Government, BoG Under Pressure

Challenges militating against Ghana’s banking system continue to draw concerns from both domestic and international financial institutions and experts.

The latest is from Bretton Woods Institution, the International Monetary Fund (IMF).

The Executive Board of the Fund has asked the Bank of Ghana (BoG) to urgently address rising levels of Non-Performing Loans (NPLs) in the banking sector to forestall a deterioration of the country’s financial sector.

Additionally, the BoG must strengthen its supervisory and regulatory framework of universal banks to address liquidity risks, the Fund demanded in a report it issued after the completion of the Fund’s fourth review of Ghana’s bailout programme.

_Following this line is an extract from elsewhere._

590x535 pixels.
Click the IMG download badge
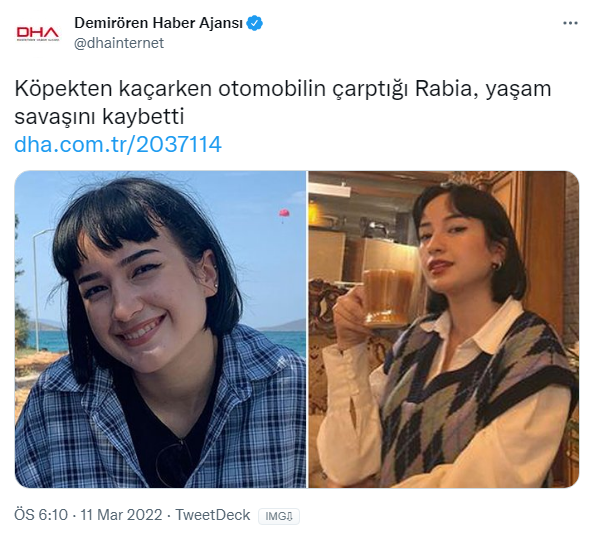click(x=279, y=516)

President Nana Addo Dankwa Akufo-Addo recently charged the Bank to forcefully address current challenges in Ghana’s banking sector in order to guarantee the nation’s financial stability and sustained economic growth.
According to him, it was crucial for the BoG to entrench reputation and credibility in the financial system in order to accelerate government’s transformation agenda.

“My understanding is that a roadmap for addressing banking sector weakness is being implemented. I urge you, as the nation’s Central Bank, to remain committed to the process and to address the challenges confronting the banking sector,” the President stated.

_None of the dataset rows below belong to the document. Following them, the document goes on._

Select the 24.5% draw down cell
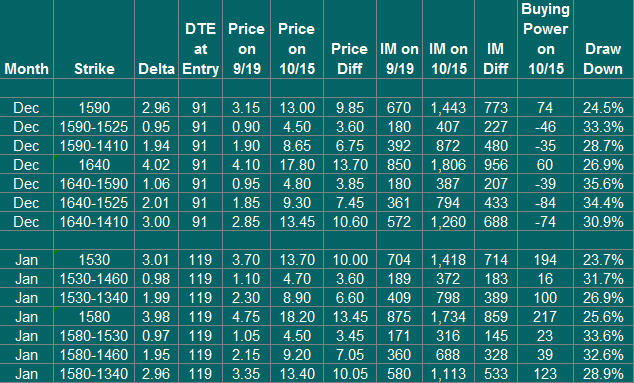Screen dimensions: 634x383 tap(603, 108)
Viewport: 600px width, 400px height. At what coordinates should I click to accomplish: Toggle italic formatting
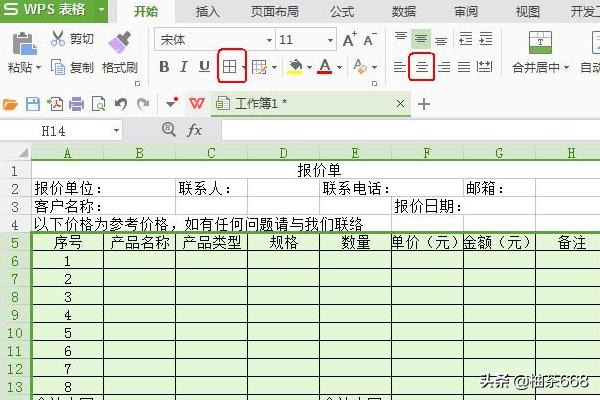(184, 67)
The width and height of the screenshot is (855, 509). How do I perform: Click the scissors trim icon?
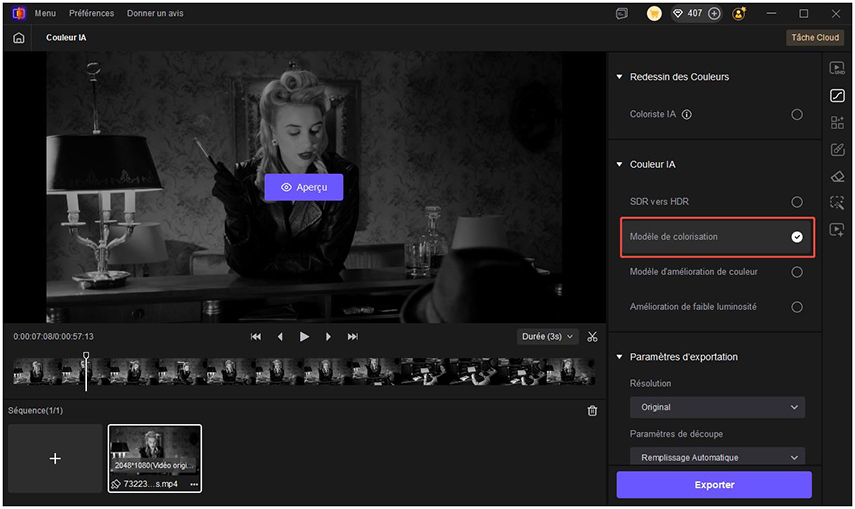tap(593, 337)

“This will not only guarantee financial stability but also promote greater confidence in that sector”, President Akufo-Addo said

Stock of banks’ NPLs

The stock of NPLs stood at GH¢6.2 billion as at end-December 2016, expanding at a compound annual growth rate (CAGR) of 41.89 per cent from GH¢0.26 billion by end-December 2007.

By the end of June 2017, the stock of NPLs in the banking industry had risen to GH¢7.96 billion from GH¢6.09 billion in June 2016.

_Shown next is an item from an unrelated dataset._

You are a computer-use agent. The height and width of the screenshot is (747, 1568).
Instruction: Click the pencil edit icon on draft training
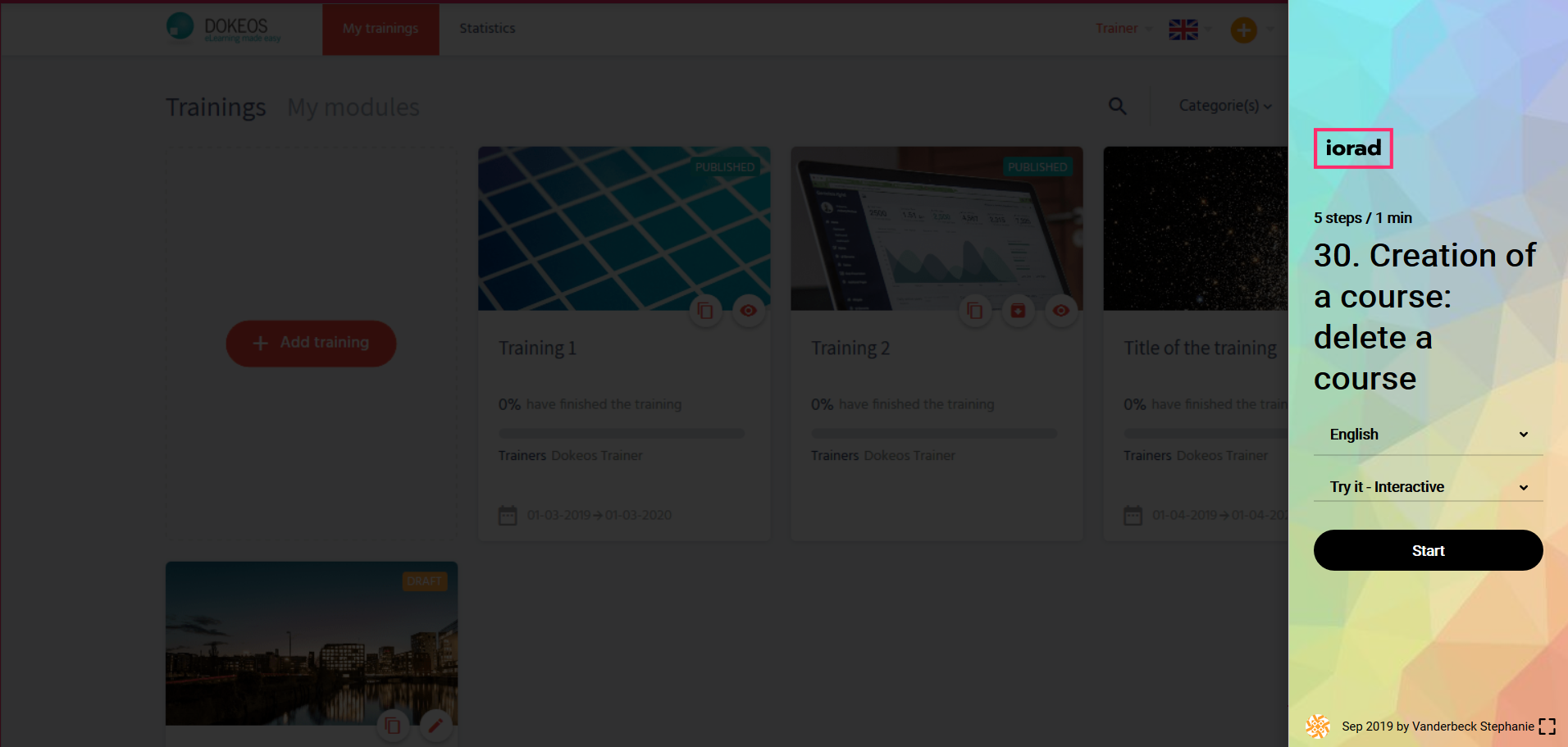[x=435, y=725]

The ratio of NPLs to total gross loans (NPL ratio) experienced an increasing trend between 2007 and 2010 from 6.37 per cent to 18.08 per cent and declined to 11.27 per cent in 2014 and thereafter increased to 17.70 per cent in 2016 and 21.2 percent in June 2017.

The NPL ratio reduction from 2011 to 2014 was due mainly to an upsurge in new loans disbursed (i.e. increase in gross new loans) and not because of a reduction in the stock of NPLs.

The Asset Quality Review (AQR) exercise conducted in 2016 also revealed some weaknesses in banks’ credit classification practices, leading to the downgrading of some already-existing credit facilities.

Ongoing efforts by to sanitise industry

IMF’s Directors commended the progress made in the strengthening of Ghana’s banking system, in particular through the approval of time bound recapitalization plans for undercapitalized banks and the recent resolution of two insolvent banks.

The Board welcomed the deceleration in inflation and encouraged the BoG to remain vigilant and take action to bring it back to target.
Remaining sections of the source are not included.